**Task brief**
Word for word, copy the line that contains "Task: Open the shop cart icon in EQ-81" and each line after it in the data below. Pictures stay out of the copy.

**Screenshot grounding data**
┌──
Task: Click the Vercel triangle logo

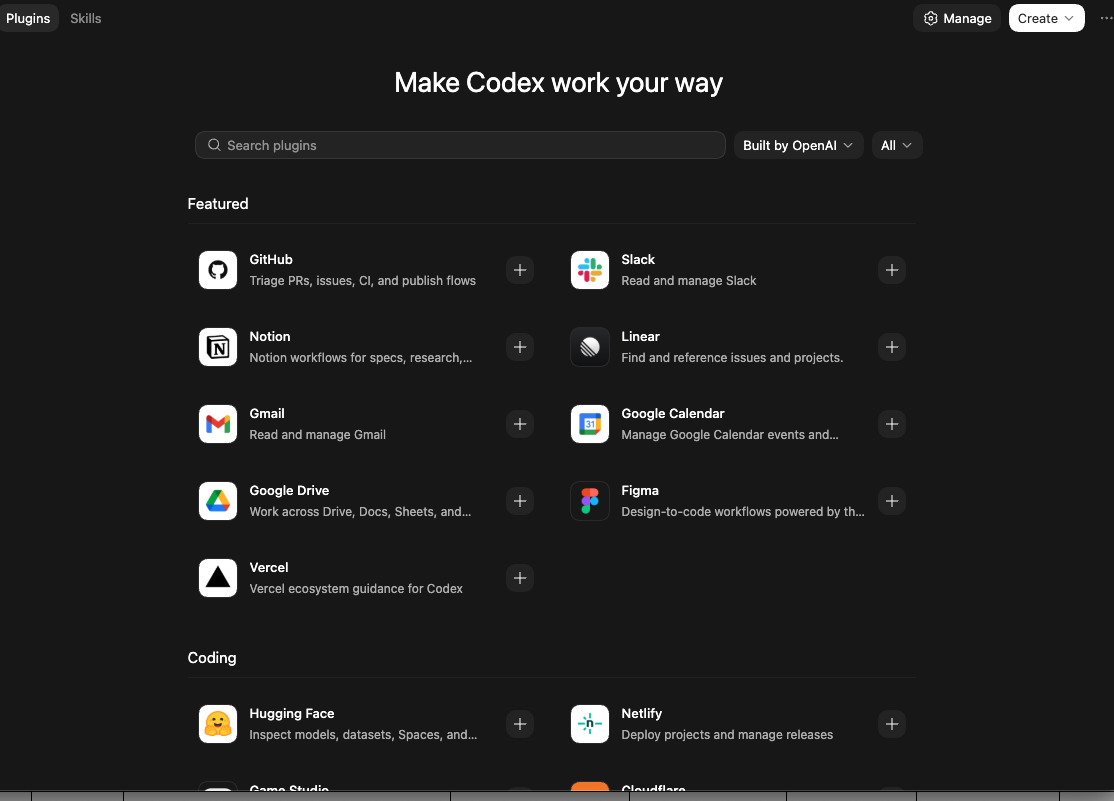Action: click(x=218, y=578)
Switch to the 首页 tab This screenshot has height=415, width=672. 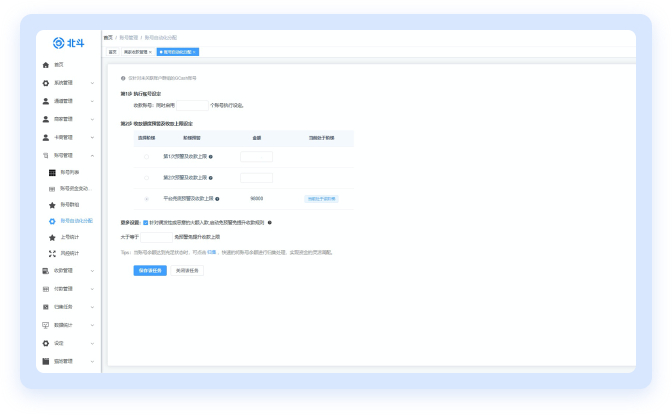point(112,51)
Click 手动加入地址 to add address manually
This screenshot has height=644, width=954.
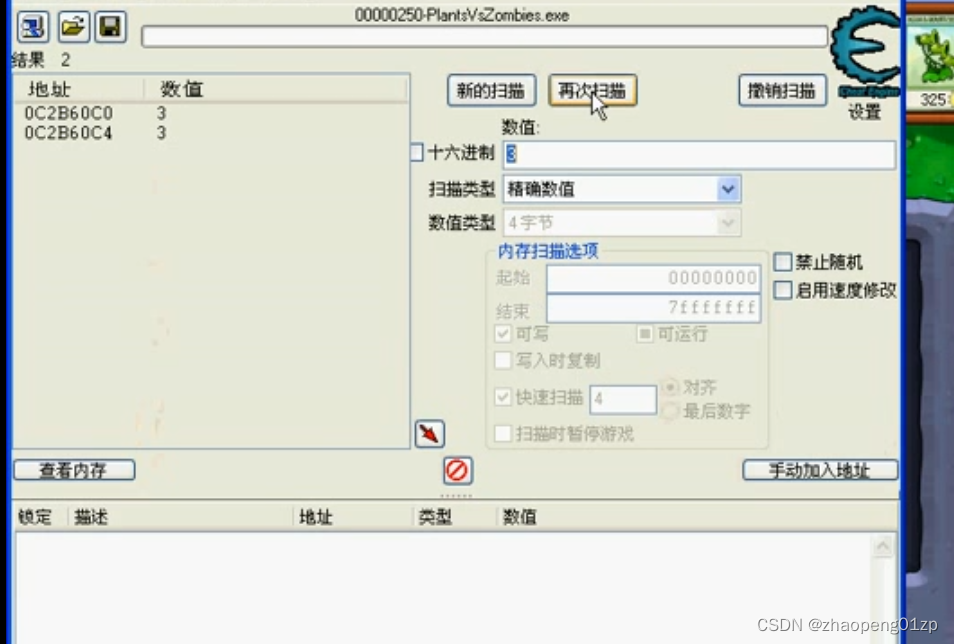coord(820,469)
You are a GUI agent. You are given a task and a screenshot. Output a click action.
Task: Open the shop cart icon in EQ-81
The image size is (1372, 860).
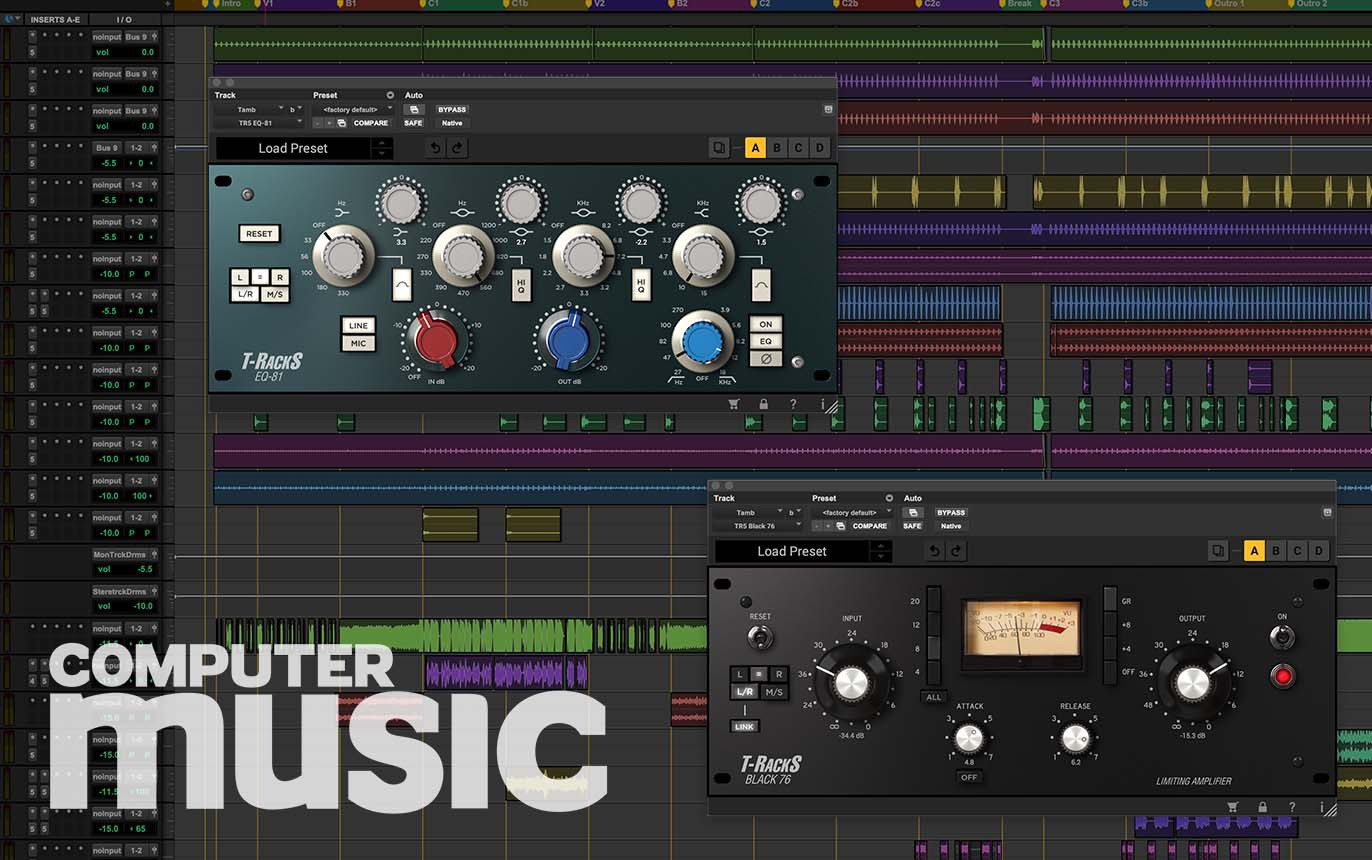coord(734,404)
└──
**Exercise answer**
Task: Open the shop cart icon in EQ-81
The image size is (1372, 860).
coord(734,404)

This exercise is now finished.